Leviathan Wakes by James S. A. Corey

If you loved how everyone on the Wayfarer—Ashby, Rosemary, Sissix, Kizzy, Jenks, Dr Chef, Ohan, and even Corbin—gets their moment, you’ll click with the Rocinante’s ensemble too. Like the Wayfarer’s tunneling jobs that turn into scrapes (think the tense run up to the Toremi encounter), the Roci crew falls into crises that forge bonds through banter, competence, and shared risk. You’ll get the same lived-in shipboard rhythms, shifting viewpoints, and the pleasure of watching a crew become more than the sum of its parts.

... the warm found-family bonds among the Wayfarer misfits?

Legends & Lattes by Travis Baldree

You felt it when the Wayfarer crew wrapped around Rosemary as the newbie, when Kizzy and Jenks brought chaotic kindness to every crisis, and when Dr Chef nurtured everyone with food and wisdom—those are the same vibes here.
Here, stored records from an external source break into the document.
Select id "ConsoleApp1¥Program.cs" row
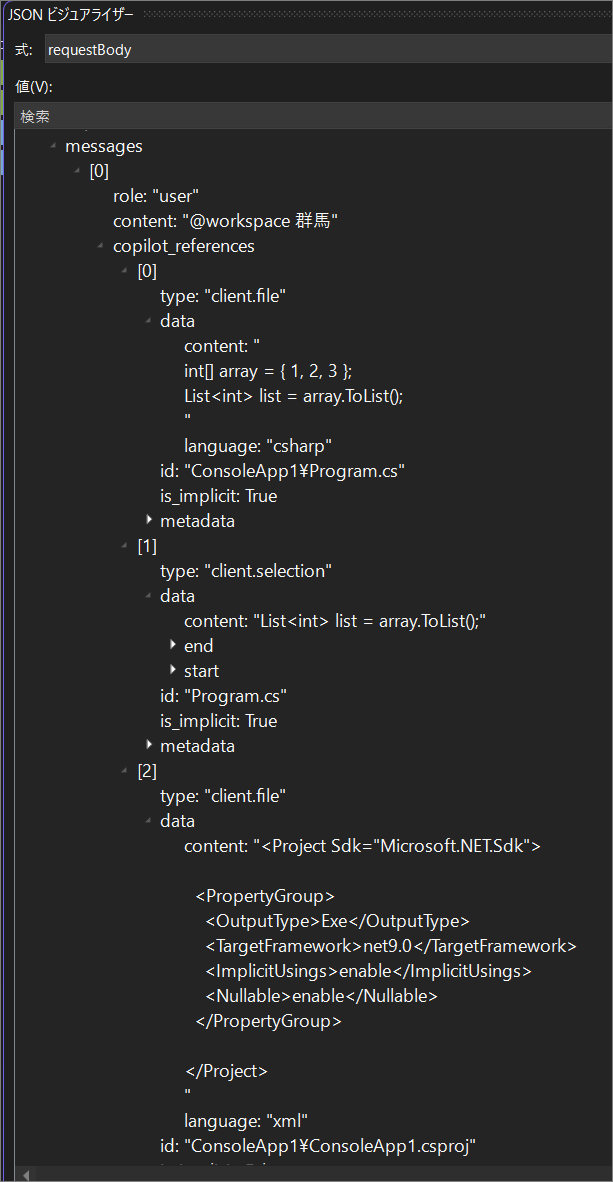 pos(283,471)
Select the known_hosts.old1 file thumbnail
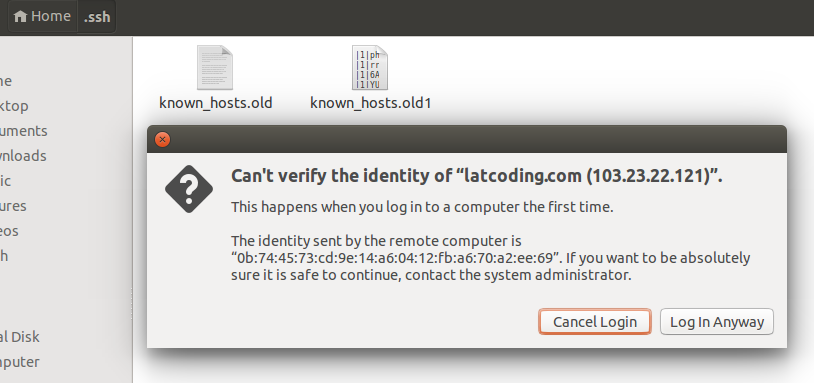Viewport: 814px width, 383px height. point(370,67)
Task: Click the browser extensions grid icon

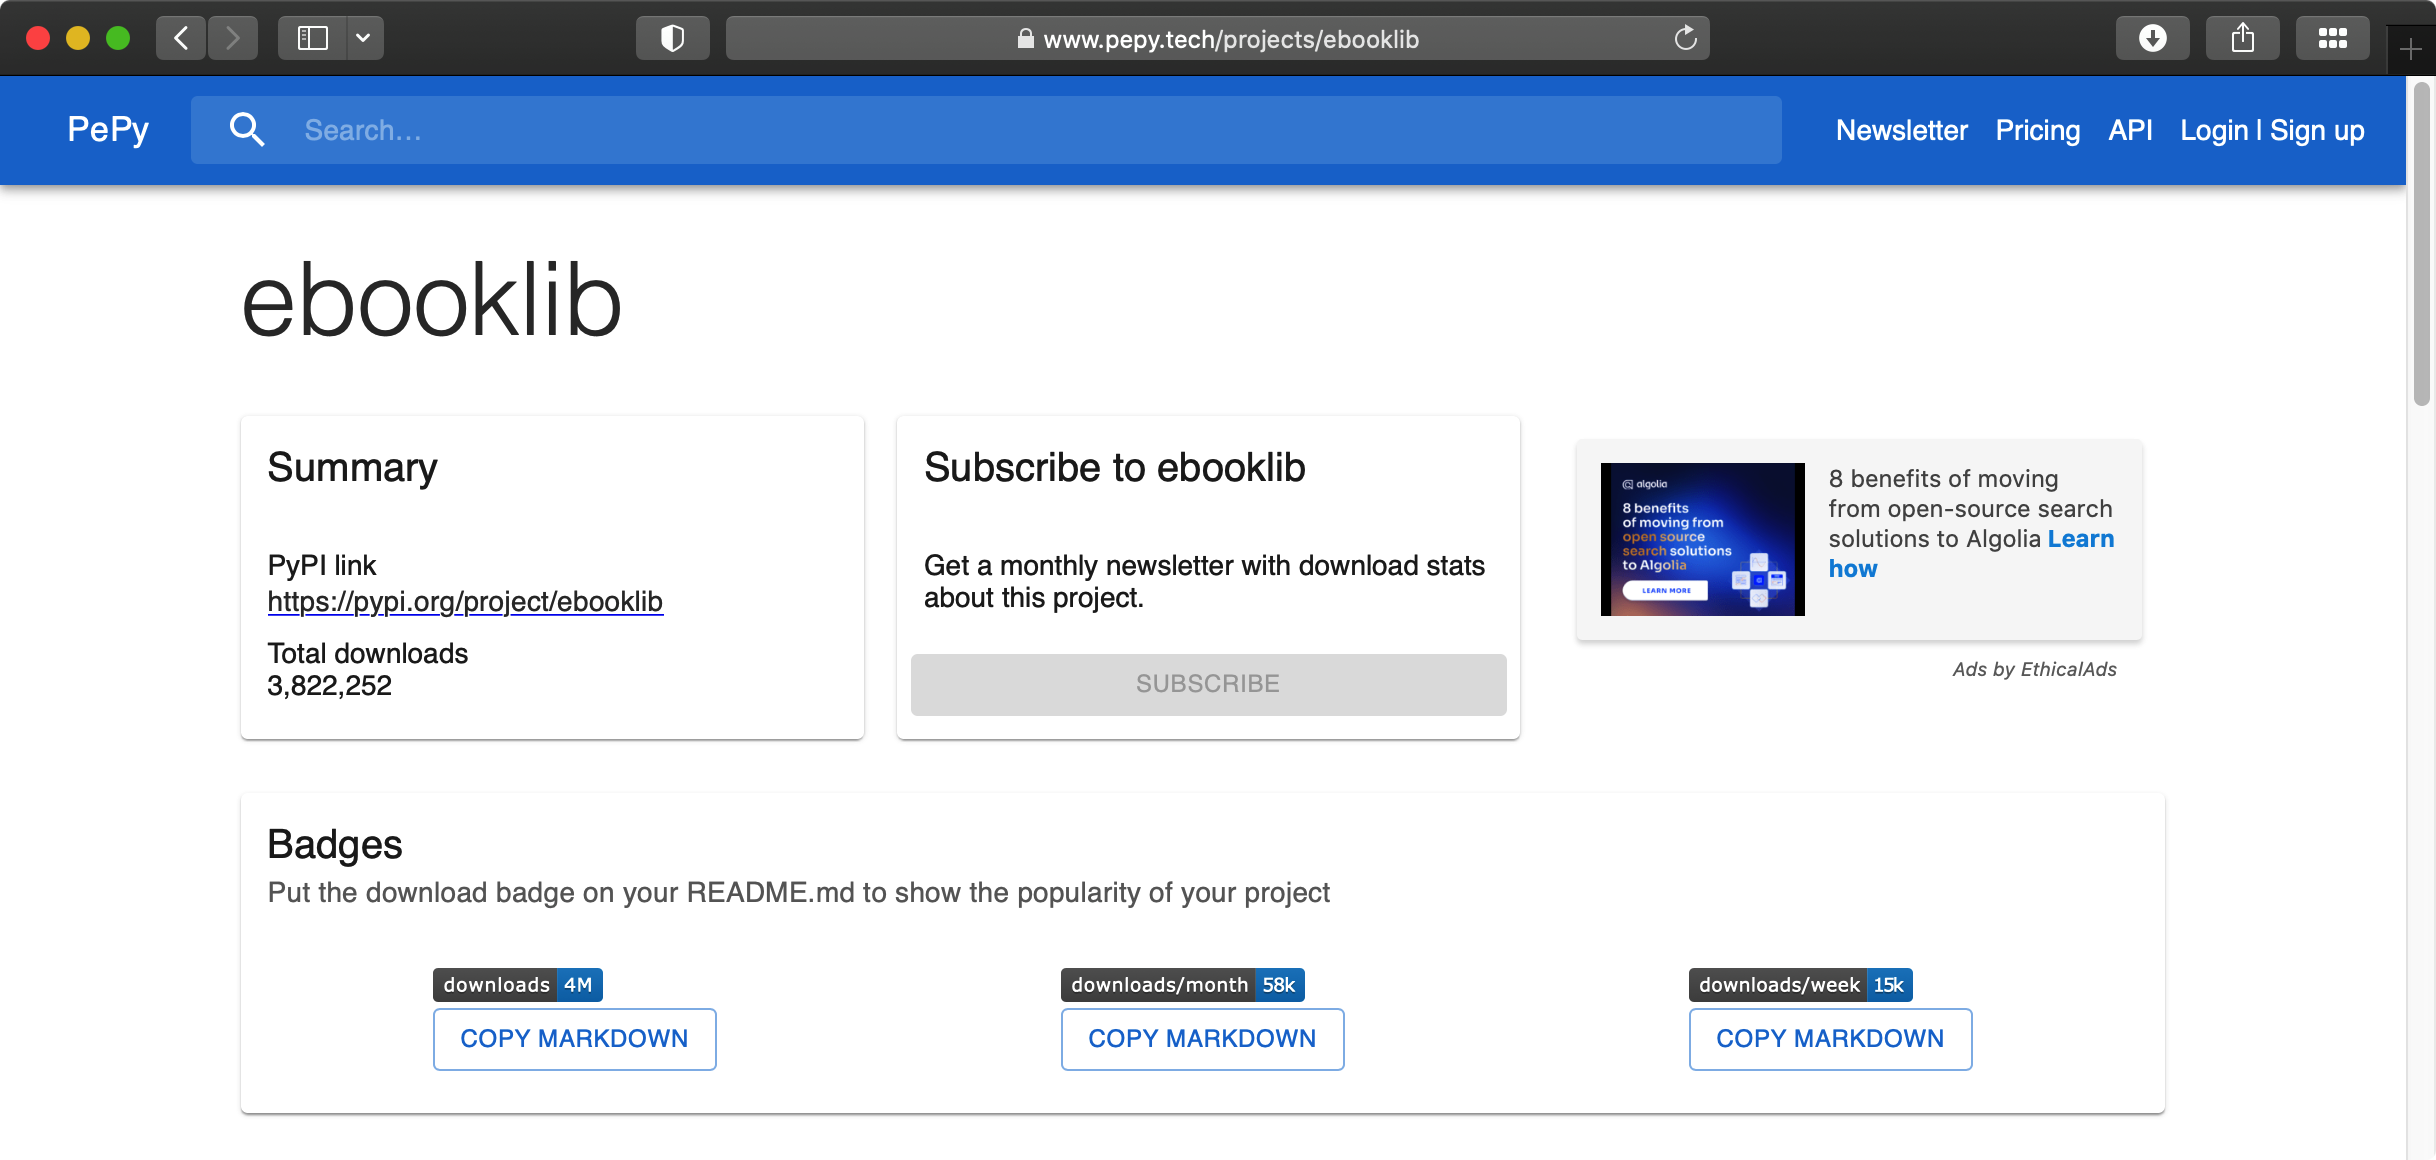Action: 2333,39
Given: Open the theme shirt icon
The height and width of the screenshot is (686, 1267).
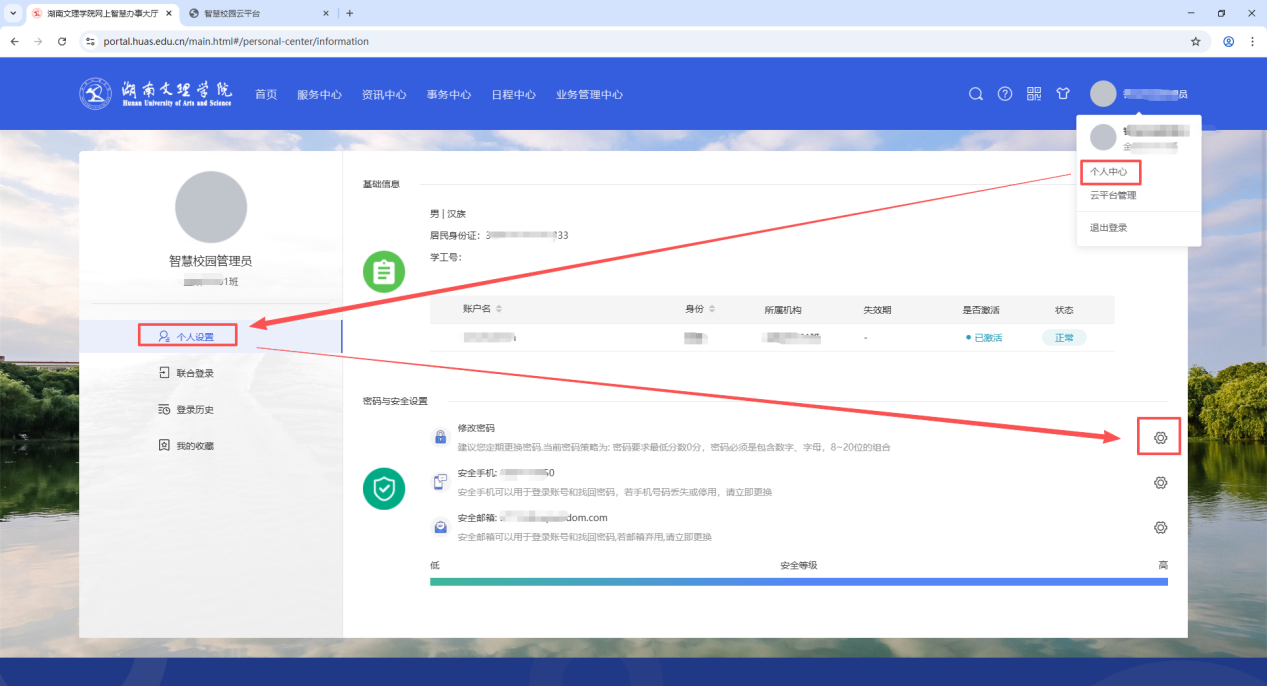Looking at the screenshot, I should [x=1063, y=94].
This is a cozy, low-stakes tale where a retired orc merc builds a café and gathers a ragtag community the way Ashby’s crew gathered one another. If the Wayfarer’s shared meals, care, and mutual acceptance (like Sissix’s family customs being embraced) were your favorite moments, this gentle slice-of-life will absolutely hit the spot.

... immersive cross-species cultures and etiquette (Aandrisks, Aeluons, Harmagians)?

Foreigner by C. J. Cherryh

If you were captivated by learning Aandrisk family structures through Sissix, parsing Aeluon communication quirks, or navigating the diplomatic stakes that culminate at the Toremi border, you’ll love Cherryh’s deep dive into alien culture. Like the Wayfarer’s stopovers where customs matter as much as tech, Foreigner makes language, protocol, and trust the battleground. It’s the same patient, respectful curiosity for the Other—just focused tightly on one human intermediary balancing human needs with the complex, sometimes perilous etiquette of an alien society.

... hopeful, humane SF where wit, compassion, and competence win the day?

The Warrior's Apprentice by Lois McMaster Bujold

Think of how the Wayfarer solves problems—Ashby’s steady leadership, Rosemary’s diplomacy, Dr Chef’s care, and the crew’s choice to show grace even when things go sideways. Bujold channels that same optimism: Miles Vorkosigan improvises his way through escalating space troubles with humor, empathy, and sheer ingenuity. If the Wayfarer’s fundamentally kind outlook—right up to its heartbreaking but humane choices around Ohan and Lovey—made you smile, Miles’s scrappy, good-hearted adventures will give you that same buoyant, humanist lift.

... episodic, planet-hopping misadventures (from Hedra Ka detours to border snafus)?

The Hitchhiker's Guide to the Galaxy by Douglas Adams

If the Wayfarer’s road-trip structure—detouring to places like Hedra Ka, stumbling into surreal bureaucratic snares, and collecting odd jobs and odder acquaintances—was your jam, this classic turns that episodic energy up to eleven. The chaotic ingenuity you loved in Kizzy and Jenks, the cultural gags that come with meeting new species, and the comedic lens on spacefaring life are all here, delivered with gleeful absurdity. It’s that same hop-to-the-next-stop momentum, just with towels, improbable rescues, and a guidebook that’s as cheeky as Kizzy’s toolbox.